かつて、お茶の間を席巻したヒロインたちの“奇跡の共演”が話題を呼んでいる。9月末、浅香唯(52才)がインスタグラムで公開したのは『スケバン刑事』シリーズ(フジテレビ系)で主人公のバトンをつないだ3人の姿。10月9日放送の歌番組『霜降り明星のゴールデン☆80’S』(BSフジ)に、斉藤由貴(56才)、南野陽子(55才)と共に出演する。
「ドラマの裏話が語られるほか、それぞれが自身のヒット曲を披露する。ドラマで使った小道具なども登場するようです」(テレビ局関係者)
『スケバン刑事』は、1985年から放送された大ヒットドラマシリーズだ。ヨーヨーを武器に敵に立ち向かう“女子高生刑事”の麻宮サキが主人公で、初代を演じたのが斉藤だった。当時について、レコード会社関係者が振り返る。

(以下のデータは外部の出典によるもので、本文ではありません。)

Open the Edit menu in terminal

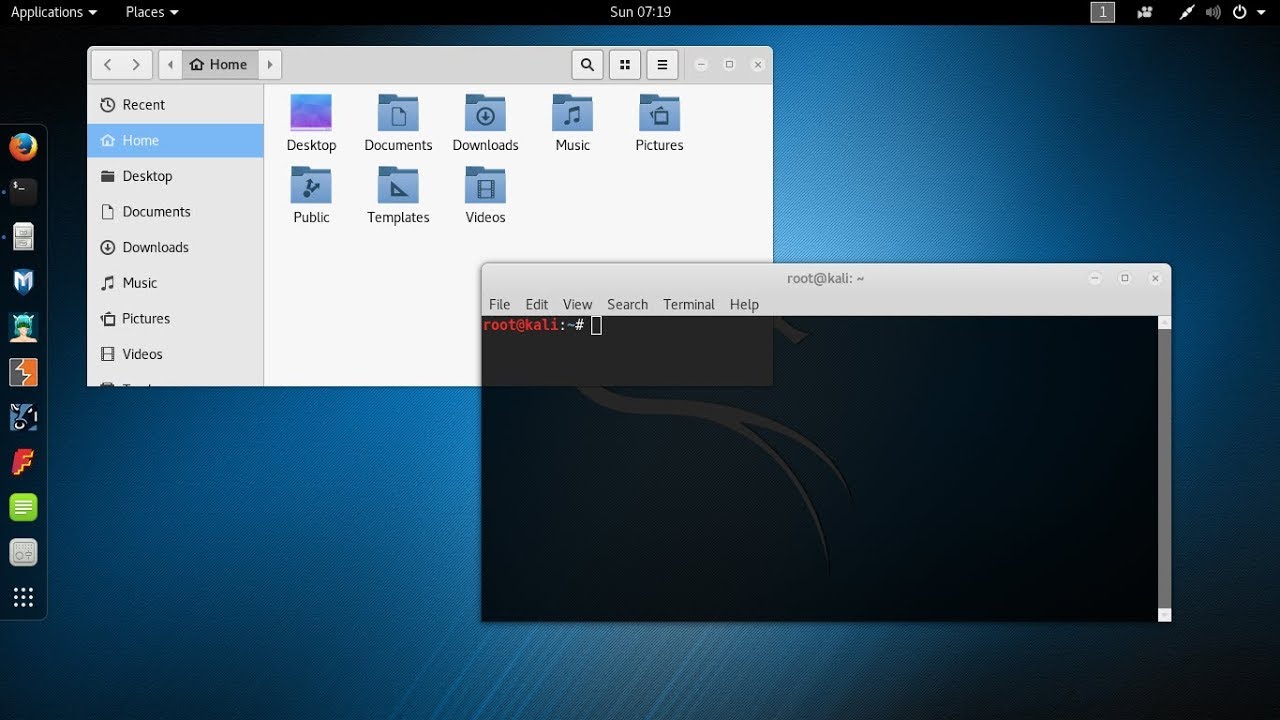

「デビューのきっかけになった、『東宝シンデレラオーディション』に応募したのは彼女の母親でした。娘の内向的な性格を心配してのことだったそうです」
イラストや詩を書くのが趣味で、同級生をどこかさめた目で見ているような女の子。デビュー曲『卒業』は彼女の持つ雰囲気とマッチし、30万枚を超えるヒットとなった。一方、初主演作の『スケバン刑事』はハードな経験だった。
「物静かな斉藤さんにとって、スケバンの所作やクールで乱暴な口調はまったく自分にない要素だった。役に違和感を感じていたそうです」(前出・レコード会社関係者)
斉藤とは反対に、進んで役を勝ち取ったのが南野だった。友達と大阪で遊んでいるところをスカウトされた南野は、高校2年生で上京。周囲が売り込みを事務所に任せるなか、自らテレビ局に足を運んだ。
「制服のままテレビ局のドラマ制作部を訪れ、スタッフを見つけて挨拶をしていた。2代目の座を射止めたのも、局内でスタッフの目に留まったのがきっかけだったといわれています」(当時を知る芸能記者)
土佐弁の「おまんら許さんぜよ」がサキの決めぜりふだった第2シリーズは話題を呼び、約1年間の長期放送に。最終回の視聴率は19%を超えた。
斉藤、南野と人気アイドルの出世作となった作品とあって、3代目に誰をキャスティングするかはスタッフを悩ませた。マンネリを避けるため、探したのは“山猿のような子”。そこに現れたのが、宮崎出身で天真爛漫な浅香だった。